Olivier DelacrétazEditorial
La Nation n° 1905 31 décembre 2010
Si La Nation met beaucoup d’énergie à étudier les futurs articles constitutionnels et lois qui lui paraissent menacer les souverainetés cantonales, le temps et les instruments lui manquent regrettablement pour étudier les effets concrets de l’application des textes entrés en vigueur.

La mise en oeuvre du principe du Cassis-de-Dijon nous en fournit l’occasion.
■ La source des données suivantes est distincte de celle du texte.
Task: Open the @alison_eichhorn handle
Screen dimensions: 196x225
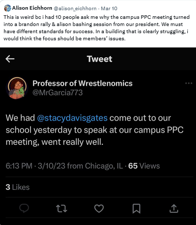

Selon ce principe, tout produit fabriqué dans l’un des vingt-sept Etats membres de l’Union, ou simplement décrété par lui conforme à ses propres normes, est présumé conforme aux normes des vingt-six autres Etats et peut librement circuler sur leur territoire.

La conseillère fédérale Doris Leuthard avait décidé que la Suisse se soumettrait à ce principe. Son but avoué était d’obtenir des baisses de prix sur les aliments. Elle annonçait sans sourciller – d’ailleurs elle ne cille ni ne sourcille jamais – un gain de deux milliards pour le consommateur suisse. Les Chambres fédérales, fascinées par son oeil méduséen, ont suivi.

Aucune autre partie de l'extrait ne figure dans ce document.